I believe Ray's information theory is not only possible but inevitable (assuming we biological creatures don't kill ourselves first), but I don't believe Ray will be around to see it. I think he knows it. Therefore he is presenting a powerful argument in an attempt to plant the seed in the minds of humanity hoping it will force exponential growth to occur much sooner.
I would have hated this in printed format as well. The whole premise "technology has been growing extremely fast for 50 years, therefore it will continue to grow fast" is just fatuous. This unsubstantiated statement is fundamental to all the claims to follow, making the claims fatuous as well.
Once in a while, I really regret reading a book; especially regretting that the author got some of my money for nothing in return. If I knew who to ask, I'd ask for a full refund. My fault for not looking at reviews before purchasing.
I would listen to it again but only the selective parts, since the narrator is bad. After first 15min I thought the narrator is going to die, the way he spoke was like a 95 year old man with no energy and mono-tone sound. It was a rough listening. But loved the story and the information.
As an engineer I loved the technical information and sequence of story/documentary.
Probably I would, if narrator is a younger more energetic sounding person.
Tag line would be Reality Check. Discovery Channel should buy the rights to make a mini-series from this book. it will be awesome.
this book is for anyone that loves Sci-fi, science, cognition, developing future business strategies, or even deciding on which classes to take at a school. Ray is able to extrapolate a valid estimate of future events. If you have a problem understanding exponential growth, then you will have a problem understanding his value that he brings to eager minds.
Any techie or fan of Ray Kurzweil will love this book. If the narration bothers you - crank the replay speed up to x1.5 or even x2.
Geek of Many Trades
Ok Ray, we got it. You're a smart dude. Do you have to beat us over the head with your brilliance?
The initial essay about exponential growth sets the stage for Kurzweil's latest tome about the looming man-machine merger. Basically, Kurzweil shows that technological change is occurring not just at exponential rates but that the rate that the rate is changing is also exponential. It's pretty easy to look at one area of technology - computers, medicine, robotics, communication, etc. - and only perceive linear or mildly exponential growth. But Kurzweil points out that all technology crosses over. The exponential growth in computer technology influences the growth rate of medical technology. Improved medical technology influences communication. Imagine, for instance, the impact Steve Jobs had on the iPhone because of the medical technology the staved off his pancreatic cancer. Arguably, Jobs' best years were the last few before his death.

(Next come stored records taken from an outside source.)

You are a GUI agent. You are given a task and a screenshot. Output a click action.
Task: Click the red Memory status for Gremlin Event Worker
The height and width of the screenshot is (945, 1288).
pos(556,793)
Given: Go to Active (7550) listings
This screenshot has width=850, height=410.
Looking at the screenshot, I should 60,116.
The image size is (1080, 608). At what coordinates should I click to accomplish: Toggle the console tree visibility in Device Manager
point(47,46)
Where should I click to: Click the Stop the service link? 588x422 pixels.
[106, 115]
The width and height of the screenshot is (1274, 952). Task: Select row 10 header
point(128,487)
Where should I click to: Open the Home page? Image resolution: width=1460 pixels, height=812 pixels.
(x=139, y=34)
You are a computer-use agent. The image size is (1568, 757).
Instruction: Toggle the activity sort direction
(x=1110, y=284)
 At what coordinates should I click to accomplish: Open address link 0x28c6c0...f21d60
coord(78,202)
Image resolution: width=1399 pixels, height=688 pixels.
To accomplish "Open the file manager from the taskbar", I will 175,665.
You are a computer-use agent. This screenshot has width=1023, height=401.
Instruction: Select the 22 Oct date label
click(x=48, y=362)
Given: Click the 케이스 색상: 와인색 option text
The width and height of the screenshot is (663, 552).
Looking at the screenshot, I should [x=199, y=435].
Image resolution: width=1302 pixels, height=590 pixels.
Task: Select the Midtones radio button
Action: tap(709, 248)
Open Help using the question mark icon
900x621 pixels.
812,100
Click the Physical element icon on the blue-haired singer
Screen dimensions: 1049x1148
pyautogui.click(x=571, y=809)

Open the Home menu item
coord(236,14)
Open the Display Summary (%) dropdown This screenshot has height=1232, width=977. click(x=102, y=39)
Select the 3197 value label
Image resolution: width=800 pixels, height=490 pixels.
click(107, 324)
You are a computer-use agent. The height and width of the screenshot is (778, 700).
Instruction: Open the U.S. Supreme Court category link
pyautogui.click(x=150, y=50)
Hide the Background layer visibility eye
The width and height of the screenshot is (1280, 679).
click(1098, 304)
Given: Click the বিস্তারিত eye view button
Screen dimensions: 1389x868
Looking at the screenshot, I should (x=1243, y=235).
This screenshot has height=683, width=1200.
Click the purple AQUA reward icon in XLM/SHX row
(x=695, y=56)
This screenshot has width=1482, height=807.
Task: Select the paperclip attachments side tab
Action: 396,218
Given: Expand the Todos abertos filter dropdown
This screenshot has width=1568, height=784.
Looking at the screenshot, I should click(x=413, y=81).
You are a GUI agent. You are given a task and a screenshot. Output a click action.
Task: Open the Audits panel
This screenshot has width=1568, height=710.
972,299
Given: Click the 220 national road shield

After this basic math lecture, Kurzweil then starts deconstructing everything from Wolfram's "New Kind of Science" to the blood-brain-barrier. He uses this deconstruction to minutely detail his predictions for when the Singularity will occur. This is the part of the book that gets a little tedious.
I haven't made it to the end of the book yet but it has shifted my thinking quite a bit about the Singularity. I used to take a fairly strong stance against AI, siding closely with Hubert Dreyfus. But even Dreyfus leaves open the possibility of modeling the physical brain as a path to AI. Kruzweil entirely bases his predictions on that modeling process and not on simulating human intelligence in software.
As for the recording... The volume level is consistent. The reader's voice does crack at times. I would appreciate a little more emotion in the reading but it's definitely not robotic.